For the particular implementation you mention, a two-level atom whose eigenstates are the logical $|0\rangle,|1\rangle$ states, there is no general, useful, real physical quantity${}^1$ represented by the operator $$X=|0\rangle\langle1|+|1\rangle\langle0|$$ whose eigenstates are $|+\rangle$ and $|-\rangle$ (check it!). To do a projective measurement on that basis, the standard (though not necessarily unique) procedure is to apply a $\pi/2$ Rabi pulse which will bring $|+\rangle$ to $|0\rangle$ and $|-\rangle$ to $|1\rangle$, and measure in the computational basis. One can then apply an inverse pulse if needed.

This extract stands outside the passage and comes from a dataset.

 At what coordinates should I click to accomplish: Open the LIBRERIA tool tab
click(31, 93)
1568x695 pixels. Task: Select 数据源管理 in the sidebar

There are other implementations, however, where this basis has a more physical significance. For example, if your logical states are the up and down states of a spin-$\frac{1}{2}$ particle measured along the $z$ direction, then $X$ is the spin along the $x$ direction (which is no coincidence).
${}^1$ For any given atom, though, you can probably find detectable physical properties of interest. If, say, $|0\rangle$ is an $s$ state and $|1\rangle$ is a $p_z$ state, which may very well be the case, you'll find that the $|\pm\rangle$ states are localized towards either pole. A measurement of position above/below the $xy$ plane will closely approximate an $X$ measurement in most such circumstances. Similarly, a measurement of momentum going to positive or negative $z$ will approximate a measurement along $Y=i|0\rangle\langle1|-i|1\rangle\langle0|$, whose eigenstates $|\pm i\rangle=\frac{1}{\sqrt{2}}(|0\rangle\pm| i\rangle)$ look like $e^{\pm ikz}$ near the origin.